Document excerpt:

++++++++

Enterprise

For AT&T’s CTO, the challenges of the cloud transition are not technical. They’re interpersonal.

Jeremy Legg sat down with Protocol to discuss the race to 5G, the challenges of the cloud transition and nabbing tech talent.

​AT&T CTO Jeremy Legg

AT&T CTO Jeremy Legg spoke with Protocol about the company's cloud transition and more.

Photo: AT&T

Jeremy Legg is two months into his role as CTO of AT&T, and he has been tasked with a big mandate: transforming the company into a software-driven business, with 5G and fiber as core growth areas.

This isn’t Legg’s first CTO gig, just his biggest one. He’s an entertainment biz guy who’s now at the center of the much bigger, albeit less glamorous, telecom business. Prior to joining AT&T in 2020, Legg was the CTO of WarnerMedia, where he was the technical architect behind HBO Max.

He sat down for a conversation with Protocol in June at Toronto’s Collision tech conference to discuss the 5G race, transitioning a legacy company to the cloud and the war for tech talent.

The conversation has been edited for clarity and brevity.

++++++++

Data shown:
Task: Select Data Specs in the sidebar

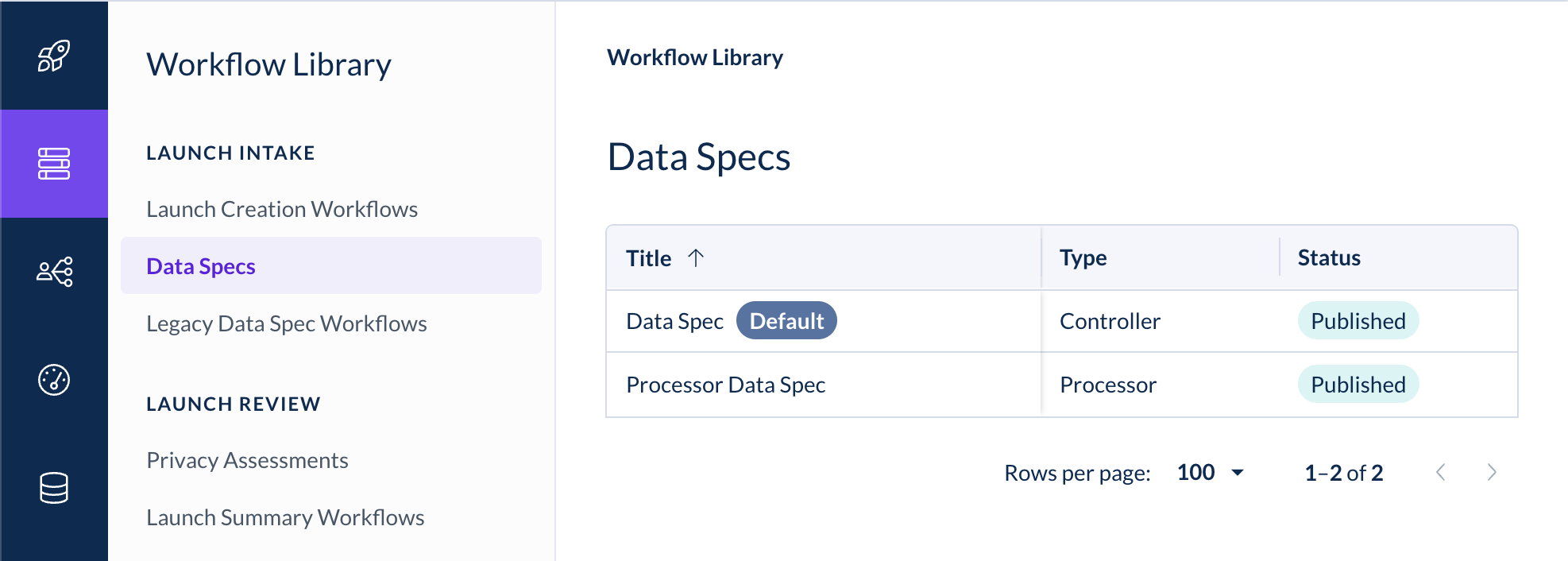Action: click(x=201, y=266)
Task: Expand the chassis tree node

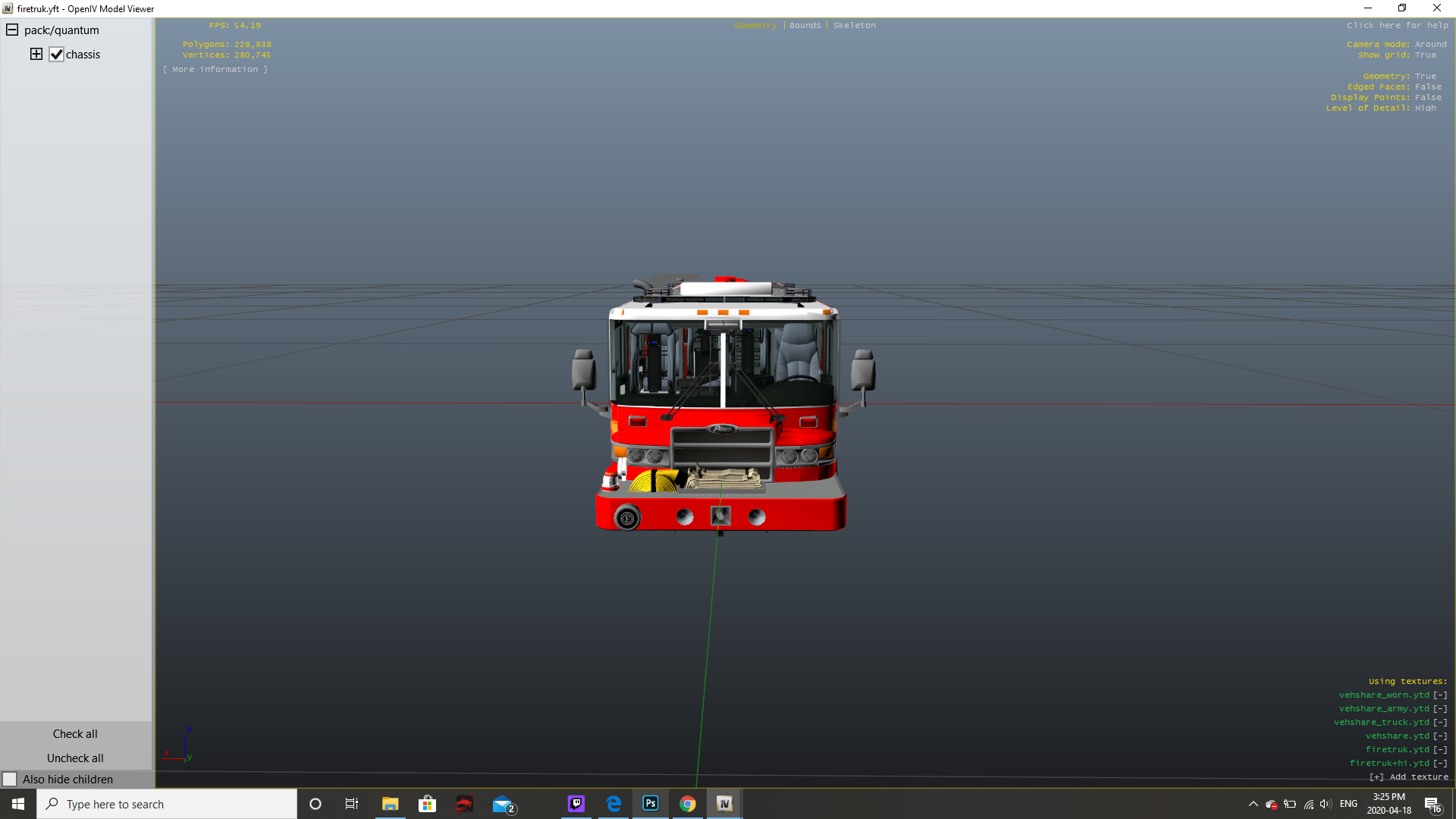Action: coord(36,54)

++++++++

What is being asked: Please write out the part of the AT&T CTO article from "For AT&T’s CTO, the" up to and including "behind HBO Max.". Nothing in the listing is needed here.

Complete response:
For AT&T’s CTO, the challenges of the cloud transition are not technical. They’re interpersonal.

Jeremy Legg sat down with Protocol to discuss the race to 5G, the challenges of the cloud transition and nabbing tech talent.

​AT&T CTO Jeremy Legg

AT&T CTO Jeremy Legg spoke with Protocol about the company's cloud transition and more.

Photo: AT&T

Jeremy Legg is two months into his role as CTO of AT&T, and he has been tasked with a big mandate: transforming the company into a software-driven business, with 5G and fiber as core growth areas.

This isn’t Legg’s first CTO gig, just his biggest one. He’s an entertainment biz guy who’s now at the center of the much bigger, albeit less glamorous, telecom business. Prior to joining AT&T in 2020, Legg was the CTO of WarnerMedia, where he was the technical architect behind HBO Max.